3. The heat exchanger apparatus of claim 1 wherein the tanks are variable
thickness metallic elements.
4. The heat exchanger apparatus of claim 3 wherein the tanks are each
comprised of a tank body of hot rolled steel.
5. The heat exchanger apparatus of claim 1 wherein the first set of
channels are low pressure channels and the second plurality of channels
are high pressure channels.
6. The heat exchanger apparatus of claim 1 wherein the restraining
structure comprises in part a pair of restraining structure members placed
at opposite end portions of the assembled plurality of tanks at least one
of said members being a tank.
7. The heat exchanger apparatus of claim 6 wherein the restraining
structure members are "D" shaped tanks placed respectively on each end of
the assembled plurality of tanks, and further comprising tension members
connecting the two "D" shaped tanks together.

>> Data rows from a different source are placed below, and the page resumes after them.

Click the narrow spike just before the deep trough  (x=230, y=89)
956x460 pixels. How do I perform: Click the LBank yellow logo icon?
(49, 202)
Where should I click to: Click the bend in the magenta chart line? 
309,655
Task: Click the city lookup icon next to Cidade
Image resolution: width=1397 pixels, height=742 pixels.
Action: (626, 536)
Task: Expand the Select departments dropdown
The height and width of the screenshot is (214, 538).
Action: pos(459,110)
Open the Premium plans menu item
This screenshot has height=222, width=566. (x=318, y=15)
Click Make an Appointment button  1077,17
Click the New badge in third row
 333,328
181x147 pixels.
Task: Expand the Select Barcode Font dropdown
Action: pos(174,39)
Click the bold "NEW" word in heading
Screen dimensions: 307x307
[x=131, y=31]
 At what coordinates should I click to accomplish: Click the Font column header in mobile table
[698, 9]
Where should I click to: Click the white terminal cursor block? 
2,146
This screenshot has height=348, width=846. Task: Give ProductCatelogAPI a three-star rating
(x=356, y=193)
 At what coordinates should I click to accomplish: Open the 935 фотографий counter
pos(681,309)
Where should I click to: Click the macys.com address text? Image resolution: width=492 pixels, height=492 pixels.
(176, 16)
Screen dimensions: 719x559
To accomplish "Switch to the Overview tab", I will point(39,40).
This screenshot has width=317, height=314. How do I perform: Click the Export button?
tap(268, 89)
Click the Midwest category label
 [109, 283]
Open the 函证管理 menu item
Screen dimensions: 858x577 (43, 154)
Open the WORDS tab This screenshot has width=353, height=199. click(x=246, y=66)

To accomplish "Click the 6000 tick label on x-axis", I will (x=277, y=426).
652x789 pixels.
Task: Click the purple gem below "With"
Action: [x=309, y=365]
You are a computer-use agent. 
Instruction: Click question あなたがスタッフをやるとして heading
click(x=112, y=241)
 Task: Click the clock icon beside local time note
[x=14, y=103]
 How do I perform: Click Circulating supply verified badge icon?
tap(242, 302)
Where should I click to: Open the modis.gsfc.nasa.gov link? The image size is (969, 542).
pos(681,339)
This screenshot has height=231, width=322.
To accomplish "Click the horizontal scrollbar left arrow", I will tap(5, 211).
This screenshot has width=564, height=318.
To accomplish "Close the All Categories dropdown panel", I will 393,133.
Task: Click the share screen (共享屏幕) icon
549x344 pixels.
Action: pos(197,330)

8. The heat exchanger apparatus of claim 1 wherein the grooves are U-shaped
in transverse cross section.
9. The heat exchanger apparatus of claim 1 wherein one of the opposed
surfaces is flat.
10. The heat exchanger apparatus of claim 1 wherein one of the opposed
surfaces is a wavy surface with crest portions spaced apart with the same
spacing as the spacing of the grooves.
11. The heat exchanger of claim 1 wherein the grooves are parallel.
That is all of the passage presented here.